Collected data
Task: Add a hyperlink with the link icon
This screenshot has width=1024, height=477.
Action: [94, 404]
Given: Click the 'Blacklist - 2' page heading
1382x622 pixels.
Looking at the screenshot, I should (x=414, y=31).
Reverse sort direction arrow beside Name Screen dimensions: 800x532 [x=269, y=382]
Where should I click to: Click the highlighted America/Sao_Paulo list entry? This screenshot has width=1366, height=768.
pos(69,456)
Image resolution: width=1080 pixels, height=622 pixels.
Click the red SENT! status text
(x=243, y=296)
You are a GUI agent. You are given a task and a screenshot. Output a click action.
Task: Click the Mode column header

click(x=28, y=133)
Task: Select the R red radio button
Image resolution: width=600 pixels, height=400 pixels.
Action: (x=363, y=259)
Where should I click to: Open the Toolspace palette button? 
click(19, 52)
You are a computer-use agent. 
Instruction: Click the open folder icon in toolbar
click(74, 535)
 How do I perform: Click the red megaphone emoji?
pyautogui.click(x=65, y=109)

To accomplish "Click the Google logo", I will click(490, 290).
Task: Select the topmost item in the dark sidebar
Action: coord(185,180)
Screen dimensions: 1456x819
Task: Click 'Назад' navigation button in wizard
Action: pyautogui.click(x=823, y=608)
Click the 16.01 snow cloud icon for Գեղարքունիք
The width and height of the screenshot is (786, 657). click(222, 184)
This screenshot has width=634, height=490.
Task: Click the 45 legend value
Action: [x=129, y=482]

▶ _Work instruction_: Which lines of the data include the string "agent"? Find them and copy each one.

▶ _Exercise result_:
You are a GUI agent. You are given a task and a screenshot. Output a click action.
You are a computer-use agent. 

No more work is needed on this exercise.